Objective: Copy out, word for word, the records from their first line up to and including the line that contains "Action: click(426, 105)".

# Start of Data rows

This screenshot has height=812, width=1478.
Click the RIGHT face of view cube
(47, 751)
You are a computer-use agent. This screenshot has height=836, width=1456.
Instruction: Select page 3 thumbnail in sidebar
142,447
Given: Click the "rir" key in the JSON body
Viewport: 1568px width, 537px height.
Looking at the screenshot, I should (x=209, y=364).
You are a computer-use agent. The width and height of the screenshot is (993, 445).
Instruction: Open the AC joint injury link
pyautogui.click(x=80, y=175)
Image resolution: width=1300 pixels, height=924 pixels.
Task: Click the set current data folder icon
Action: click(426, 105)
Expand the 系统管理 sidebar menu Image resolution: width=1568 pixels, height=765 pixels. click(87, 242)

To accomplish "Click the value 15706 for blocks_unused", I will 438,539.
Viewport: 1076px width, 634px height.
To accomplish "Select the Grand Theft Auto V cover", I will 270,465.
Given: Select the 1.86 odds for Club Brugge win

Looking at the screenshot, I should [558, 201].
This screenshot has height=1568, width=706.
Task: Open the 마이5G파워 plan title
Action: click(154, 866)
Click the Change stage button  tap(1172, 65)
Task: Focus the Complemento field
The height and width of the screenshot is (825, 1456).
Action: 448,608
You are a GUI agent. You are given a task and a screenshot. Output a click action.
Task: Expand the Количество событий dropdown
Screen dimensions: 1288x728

# End of Data rows

The result:
This screenshot has height=812, width=1478.
Click the RIGHT face of view cube
(47, 751)
You are a computer-use agent. This screenshot has height=836, width=1456.
Instruction: Select page 3 thumbnail in sidebar
142,447
Given: Click the "rir" key in the JSON body
Viewport: 1568px width, 537px height.
Looking at the screenshot, I should (x=209, y=364).
You are a computer-use agent. The width and height of the screenshot is (993, 445).
Instruction: Open the AC joint injury link
pyautogui.click(x=80, y=175)
Image resolution: width=1300 pixels, height=924 pixels.
Task: Click the set current data folder icon
Action: click(426, 105)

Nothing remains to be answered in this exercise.